Chapter 9, Problem 102QP

(a)

Interpretation Introduction

Interpretation:

The determination of the molar mass of a gas if its density is $1.785{\text{ g L}}^{-1}$ at $27°\text{C}$ and $745\text{ torr}$ .

Explanation of Solution

The ideal gas equation is an equation that determines the relation between the pressure $\left(P\right)$ , temperature $\left(T\right)$ , volume $\left(V\right)$ and number of moles $\left(n\right)$ of a gas. It is derived from Boyle’s law, Charles’s law, Gay-Lussac’s law, and Avogadro’s law. It states that pressure and volume are directly proportional to the number of moles and temperature of a gas.

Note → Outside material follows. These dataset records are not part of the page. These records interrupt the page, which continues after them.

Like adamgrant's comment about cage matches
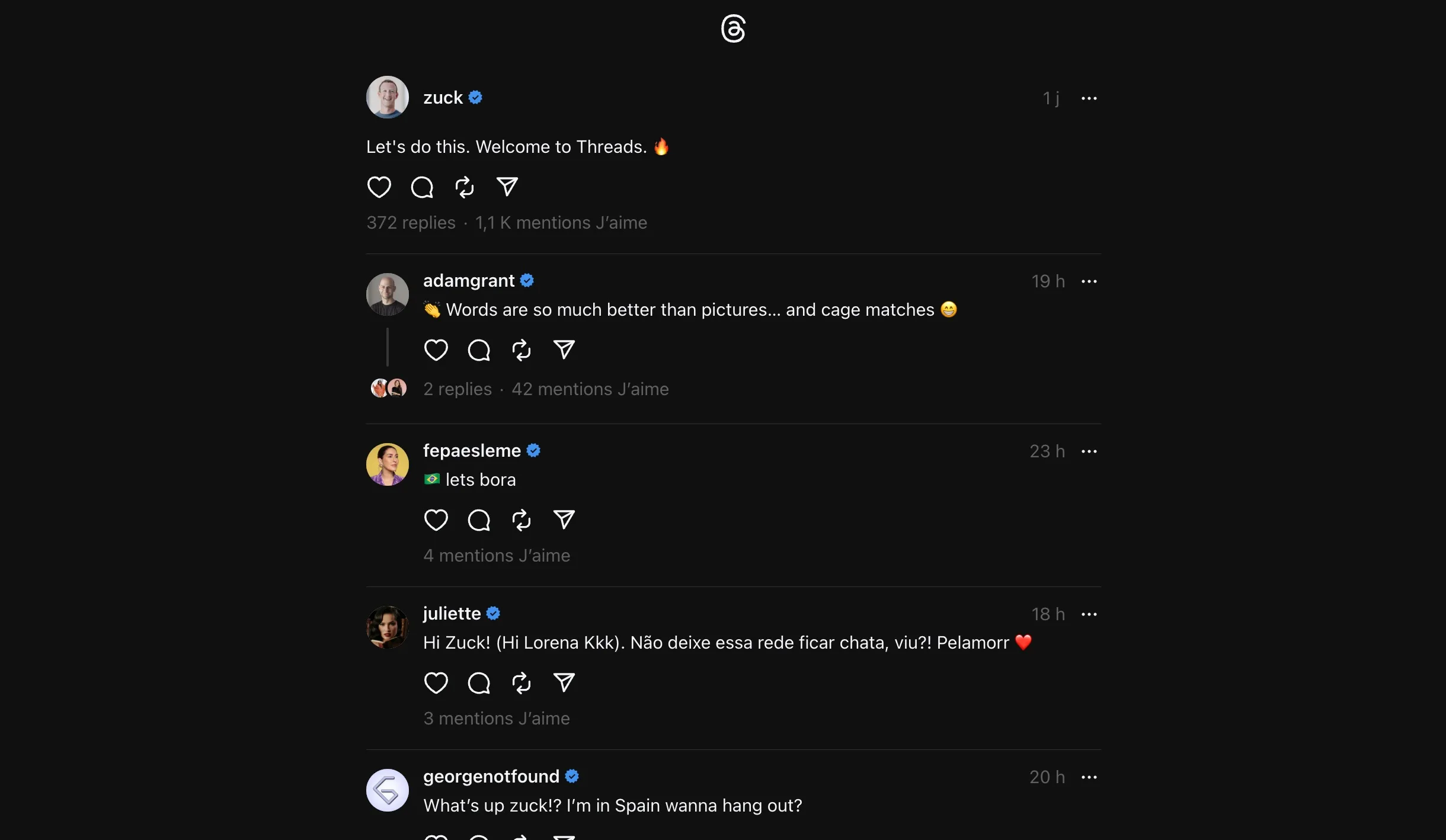[x=436, y=350]
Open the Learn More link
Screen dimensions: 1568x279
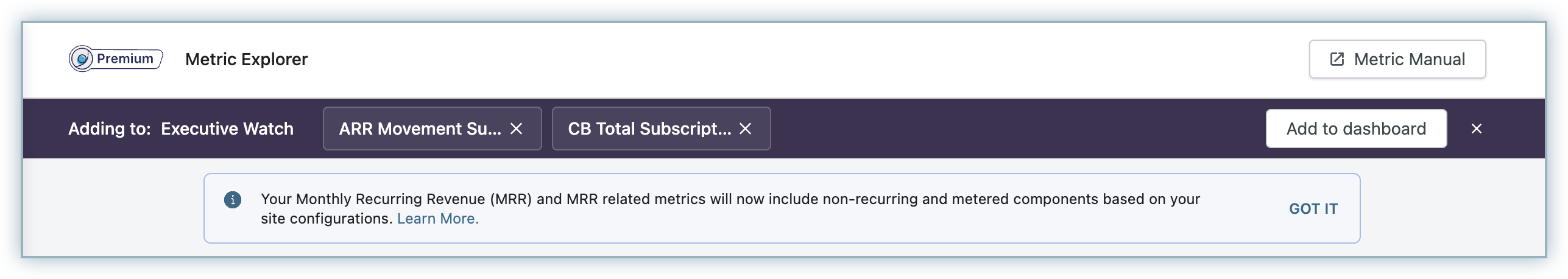click(438, 219)
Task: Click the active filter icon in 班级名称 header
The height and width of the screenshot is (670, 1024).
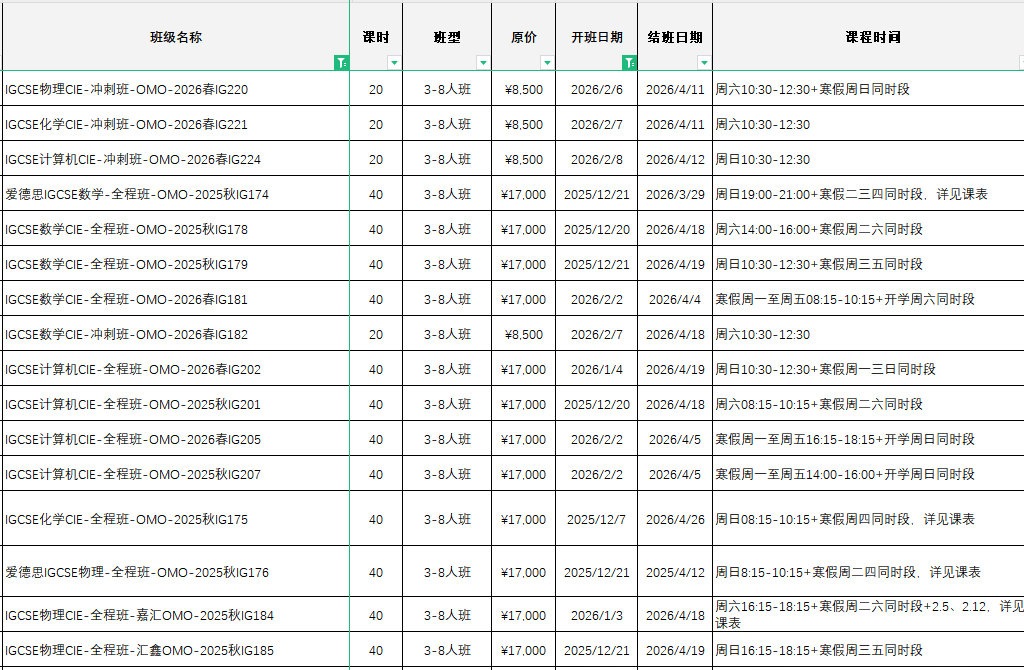Action: point(341,63)
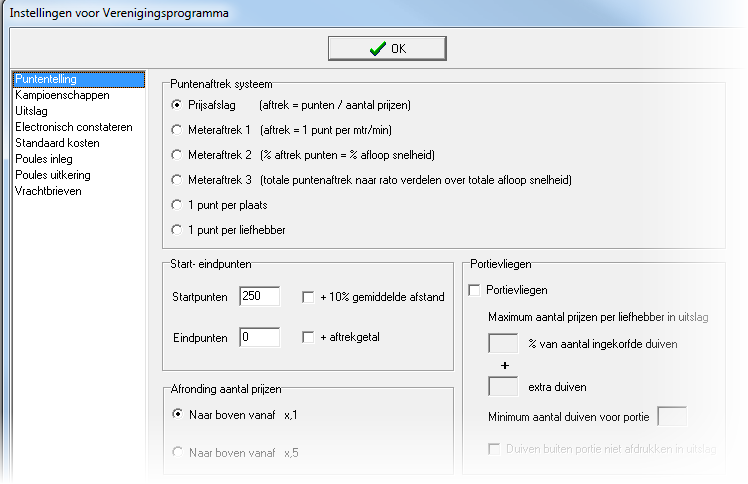Select the Meteraftrek 1 radio option

click(x=177, y=130)

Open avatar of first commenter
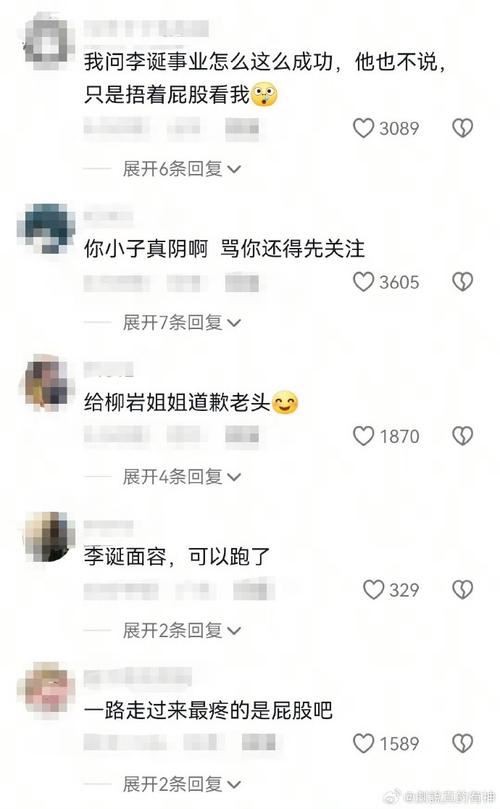click(x=46, y=42)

$\begin{array}{l}PV\propto nT\\ PV=nRT\end{array}$ ….. (1)

The value of R in ${\text{L atm mol}}^{-1}{\text{ K}}^{-1}$ is $0.08206{\text{ L atm mol}}^{-1}{\text{K}}^{-1}$ .

The molar mass of a gas at STP can be determined by using the value of its density. The density $\left(\rho \right)$ of a gas is equal to the amount or mass $\left(m\right)$ of the gas per unit volume $\left(V\right)$ .

$\rho =\frac{m}{V}$ …… (2)

So, the molar mass of the gas can be determined by using molar volume of the gas, that is, assume $1\text{ mol}$ of gas is present at a temperature of $27°\text{C}$ and pressure of $745\text{ torr}$ .

The conversion factor for temperature from Celsius to Kelvin is as follows.

$\text{K}=273.15+°\text{C}$

For $27°\text{C}$ ,

$\begin{array}{c}\text{K}=27°\text{C+273}\text{.15}\\ =298.15\text{ K}\end{array}$

The conversion of pressure from $\text{torr}$ to $\text{atm}$ is as follows.

$\begin{array}{c}760\text{ torr}=1\text{ atm}\\ \text{1}=\frac{1\text{ atm}}{760\text{ torr}}\end{array}$

For $745\text{ torr}$ ,

$\begin{array}{c}\text{745 torr}=\frac{1\text{ atm}}{760\text{ torr}}\times \text{745 torr}\\ =0.98\text{ atm}\end{array}$

Substitute the values in equation $\left(1\right)$ to find the volume of the gas.

$\begin{array}{c}0.98\text{ atm}\times V=1\text{ mol}\times \left(0.08206{\text{ L atm mol}}^{-1}{\text{K}}^{-1}\right)\times 298.15\text{ K}\\ =\frac{1\text{ mol}\times \left(\begin{array}{l}0.08206\text{ L }\\ {\text{atm mol}}^{-1}{\text{K}}^{-1}\end{array}\right)\times 298.15\text{ K}}{0.98\text{ atm}}\\ =25.1\text{ L}\end{array}$

The volume of the gas is, therefore, $25.1\text{ L}$ and its density is $2.436{\text{ g L}}^{-1}$ . Substitute the values in equation $\left(2\right)$ to find the mass of the gas.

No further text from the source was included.